Coroners and Justice Bill
12:00 pm
André Rebello: This is regarding how the chief coroner will influence local authorities to comply with, I think, clause 23the duty on the local authority to provide the infrastructure, accommodation and staffing that the coroner needs to carry out coronial administrative and investigative duties. One difficulty is, of course, that power is devolved to local government and local governments have to set their budgets. As well as being responsible for the coronial system, they are also responsible for childrens services, services for the elderly and lots of other essential things. From the media, we know about the tragic cases of essential services falling short. One can see that local authorities have a difficult job.
I cannot see a chief coroner turning round to a local authorities and saying, That coroner needs a court to hear this inquest and a room for the jury. The jury need separate toilet facilities. There are 12 properly interested persons and each has a solicitor or barrister who needs conference rooms, and the witnesses need privacy and bereavement rooms. You will have to provide those. If the local authority turned round and said, Sorry, we cant afford it, I do not see what the chief coroner could do. Presumably, the chief coroner could apply for judicial review. It would be very strange legislation that had built into it a safeguard giving the chief coroner the power to enforce a sanction by judicial review. One would have thought that if Parliament was considering that, it would put some sanctions in to allow the chief coroner to deal with the situation. I cannot think of any method whereby the chief coroner could control a local authority budget. It is an invidious position.
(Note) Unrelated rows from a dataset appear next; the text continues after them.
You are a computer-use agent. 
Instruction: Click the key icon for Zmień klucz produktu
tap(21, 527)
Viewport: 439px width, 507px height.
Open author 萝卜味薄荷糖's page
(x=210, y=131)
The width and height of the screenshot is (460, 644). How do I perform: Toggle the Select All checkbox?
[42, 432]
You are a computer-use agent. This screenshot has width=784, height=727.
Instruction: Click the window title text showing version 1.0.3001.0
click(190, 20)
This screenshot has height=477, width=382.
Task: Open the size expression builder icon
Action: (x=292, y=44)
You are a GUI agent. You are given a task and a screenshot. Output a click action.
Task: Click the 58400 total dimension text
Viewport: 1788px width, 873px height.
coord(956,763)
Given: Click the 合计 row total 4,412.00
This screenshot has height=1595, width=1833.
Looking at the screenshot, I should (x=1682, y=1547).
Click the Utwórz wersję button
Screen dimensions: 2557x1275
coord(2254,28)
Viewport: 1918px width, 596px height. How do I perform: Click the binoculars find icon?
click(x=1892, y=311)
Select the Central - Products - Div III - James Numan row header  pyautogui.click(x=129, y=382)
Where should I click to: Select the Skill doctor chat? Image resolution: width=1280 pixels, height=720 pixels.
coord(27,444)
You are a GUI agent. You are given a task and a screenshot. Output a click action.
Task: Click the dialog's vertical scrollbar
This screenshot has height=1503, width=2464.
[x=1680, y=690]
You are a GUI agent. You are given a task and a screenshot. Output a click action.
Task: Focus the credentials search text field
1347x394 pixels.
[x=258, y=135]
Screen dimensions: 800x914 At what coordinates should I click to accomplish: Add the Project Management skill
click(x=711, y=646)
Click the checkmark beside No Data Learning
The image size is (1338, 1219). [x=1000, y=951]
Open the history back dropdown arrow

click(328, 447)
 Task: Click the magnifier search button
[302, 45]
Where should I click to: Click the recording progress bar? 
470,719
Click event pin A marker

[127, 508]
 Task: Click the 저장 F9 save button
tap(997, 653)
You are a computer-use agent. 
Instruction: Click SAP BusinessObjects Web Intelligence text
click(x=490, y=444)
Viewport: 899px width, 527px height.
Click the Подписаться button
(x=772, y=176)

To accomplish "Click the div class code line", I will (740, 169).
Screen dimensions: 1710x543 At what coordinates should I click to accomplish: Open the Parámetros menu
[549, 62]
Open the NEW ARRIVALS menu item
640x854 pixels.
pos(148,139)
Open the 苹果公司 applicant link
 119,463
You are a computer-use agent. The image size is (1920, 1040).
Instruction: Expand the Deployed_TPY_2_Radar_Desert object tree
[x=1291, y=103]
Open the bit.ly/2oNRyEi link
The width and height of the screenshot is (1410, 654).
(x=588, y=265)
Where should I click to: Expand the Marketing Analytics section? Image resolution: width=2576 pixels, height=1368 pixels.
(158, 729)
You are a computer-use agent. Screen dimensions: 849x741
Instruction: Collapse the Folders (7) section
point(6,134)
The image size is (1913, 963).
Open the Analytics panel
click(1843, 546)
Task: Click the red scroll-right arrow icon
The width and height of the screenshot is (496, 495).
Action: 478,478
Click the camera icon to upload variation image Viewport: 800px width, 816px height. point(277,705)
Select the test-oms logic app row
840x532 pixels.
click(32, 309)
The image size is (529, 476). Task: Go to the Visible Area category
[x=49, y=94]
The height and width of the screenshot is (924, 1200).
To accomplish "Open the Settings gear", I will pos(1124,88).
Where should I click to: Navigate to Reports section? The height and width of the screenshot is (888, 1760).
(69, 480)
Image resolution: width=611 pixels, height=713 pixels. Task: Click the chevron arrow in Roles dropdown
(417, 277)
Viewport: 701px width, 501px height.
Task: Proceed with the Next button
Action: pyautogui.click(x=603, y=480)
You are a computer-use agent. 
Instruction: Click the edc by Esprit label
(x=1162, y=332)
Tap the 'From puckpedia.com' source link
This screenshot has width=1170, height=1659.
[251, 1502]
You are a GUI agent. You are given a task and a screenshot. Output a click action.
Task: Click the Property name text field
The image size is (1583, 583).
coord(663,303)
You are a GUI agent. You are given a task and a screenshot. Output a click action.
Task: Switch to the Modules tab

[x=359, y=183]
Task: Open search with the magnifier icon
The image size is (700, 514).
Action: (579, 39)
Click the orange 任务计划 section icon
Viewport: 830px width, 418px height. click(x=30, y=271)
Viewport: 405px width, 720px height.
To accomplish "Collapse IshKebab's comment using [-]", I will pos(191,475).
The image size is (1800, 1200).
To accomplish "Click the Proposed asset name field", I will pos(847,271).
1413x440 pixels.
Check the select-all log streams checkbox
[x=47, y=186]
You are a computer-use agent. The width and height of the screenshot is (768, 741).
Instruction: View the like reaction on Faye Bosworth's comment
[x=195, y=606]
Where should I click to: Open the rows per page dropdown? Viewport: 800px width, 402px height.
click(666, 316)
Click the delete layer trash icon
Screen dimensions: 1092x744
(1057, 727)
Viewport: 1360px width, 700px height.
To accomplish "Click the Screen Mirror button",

In my submission notes, I say that there is a danger of the chief coroner being made a scapegoat because we will not have a national service even with this Bill. We have a national tone to the service and national leadership, but we still have 110 or so separate legal jurisdictions serving their own local infrastructure. Of course, every coronial jurisdiction is different. Some have prisons, some have special hospitals and some have large teaching hospitals. The infrastructure and services required in each are different.